You are wrong, they are right. If you want to resolve the problem and remove the lien pay what you owe and then challenge. I deal with tenants like you and can tell you straight up being  bull headed and cutting off your nose to spite your face does not work. There is a system and process to resolve issues, you need to learn the system not fight it.  Moral outrage and righteous indignation is wasted time and energy. Pay what they say you own and challenge them after the fact. 

I’m sure the HOA is not being run as it should.
But, I’ll bet there is nothing in the bylaws saying an owner doesn’t have to pay their dues if the HOA is not being run properly.

Sort of like not paying your taxes because you don’t like how the gov’t is being run...I wouldn’t expect either one to end well.
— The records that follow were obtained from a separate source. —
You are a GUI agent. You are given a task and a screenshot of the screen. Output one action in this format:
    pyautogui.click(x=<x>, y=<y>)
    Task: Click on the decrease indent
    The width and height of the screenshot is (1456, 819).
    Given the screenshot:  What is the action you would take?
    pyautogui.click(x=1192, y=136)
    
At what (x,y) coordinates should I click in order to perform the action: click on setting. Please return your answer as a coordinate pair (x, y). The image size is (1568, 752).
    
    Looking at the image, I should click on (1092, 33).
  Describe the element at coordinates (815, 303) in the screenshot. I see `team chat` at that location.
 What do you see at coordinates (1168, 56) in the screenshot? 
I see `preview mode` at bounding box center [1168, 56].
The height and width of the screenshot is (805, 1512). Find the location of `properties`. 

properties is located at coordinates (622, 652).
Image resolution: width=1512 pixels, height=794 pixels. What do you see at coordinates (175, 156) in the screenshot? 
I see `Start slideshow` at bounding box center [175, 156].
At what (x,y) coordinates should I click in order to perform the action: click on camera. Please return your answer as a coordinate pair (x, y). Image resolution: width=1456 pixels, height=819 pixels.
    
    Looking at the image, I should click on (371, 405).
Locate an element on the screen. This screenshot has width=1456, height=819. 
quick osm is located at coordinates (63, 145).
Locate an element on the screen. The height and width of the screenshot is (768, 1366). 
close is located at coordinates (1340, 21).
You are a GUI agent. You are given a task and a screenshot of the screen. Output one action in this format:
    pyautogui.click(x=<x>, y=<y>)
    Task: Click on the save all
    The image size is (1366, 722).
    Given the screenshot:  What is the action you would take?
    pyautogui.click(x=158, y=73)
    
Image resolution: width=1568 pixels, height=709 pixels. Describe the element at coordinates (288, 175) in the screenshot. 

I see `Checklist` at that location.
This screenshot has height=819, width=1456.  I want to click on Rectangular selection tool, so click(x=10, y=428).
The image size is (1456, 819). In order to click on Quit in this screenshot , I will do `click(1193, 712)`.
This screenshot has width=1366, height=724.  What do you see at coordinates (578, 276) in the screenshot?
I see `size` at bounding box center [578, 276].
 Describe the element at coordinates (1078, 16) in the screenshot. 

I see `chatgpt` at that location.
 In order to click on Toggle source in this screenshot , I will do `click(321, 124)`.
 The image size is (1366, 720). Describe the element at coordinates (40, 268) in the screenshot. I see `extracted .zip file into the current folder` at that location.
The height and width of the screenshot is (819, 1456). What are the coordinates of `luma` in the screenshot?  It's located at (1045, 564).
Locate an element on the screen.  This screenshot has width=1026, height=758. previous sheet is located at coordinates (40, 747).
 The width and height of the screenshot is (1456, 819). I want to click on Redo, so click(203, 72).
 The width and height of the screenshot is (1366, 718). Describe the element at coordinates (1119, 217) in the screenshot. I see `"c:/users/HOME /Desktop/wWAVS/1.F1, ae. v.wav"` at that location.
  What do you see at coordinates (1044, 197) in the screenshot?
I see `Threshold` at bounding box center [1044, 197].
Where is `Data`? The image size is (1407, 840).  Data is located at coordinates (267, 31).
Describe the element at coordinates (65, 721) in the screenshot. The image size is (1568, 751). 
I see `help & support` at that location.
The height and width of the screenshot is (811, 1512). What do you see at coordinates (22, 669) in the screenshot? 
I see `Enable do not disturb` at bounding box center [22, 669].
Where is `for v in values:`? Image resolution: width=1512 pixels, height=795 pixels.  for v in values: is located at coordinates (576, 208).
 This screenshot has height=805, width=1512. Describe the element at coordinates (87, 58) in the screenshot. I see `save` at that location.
That is the part I struggle with. Certainly there isn't a specification in the bylaws that Homeowners can stop payment when they please. However when I reached out to the HOA through multiple attempts, there were no going meetings, and no contact information available and what was available was permanently disabled I was having a hard time understanding how to fight it after already paying the dues. I am on the same page that regardless of what happens moving forward getting the lien of my property is the number one priority. I have been avoiding a lawyer as I haven't wanted to go out of pocket against the HOA however it looks like following up with an attorney after payment of the lien may be the only option. I do now have the treasurers phone number and am going to approach her directly to see if we can work through the amount owed and come to a resolution but if that hits a dead end I'll move ahead with full payment of the lien and see what I can do following that.

Appreciate all the feedback. Like it was mentioned easier route would have been continuing payment and pushing in parallel to understand how to get financial statements audited or at least some contact back from the HOA Board.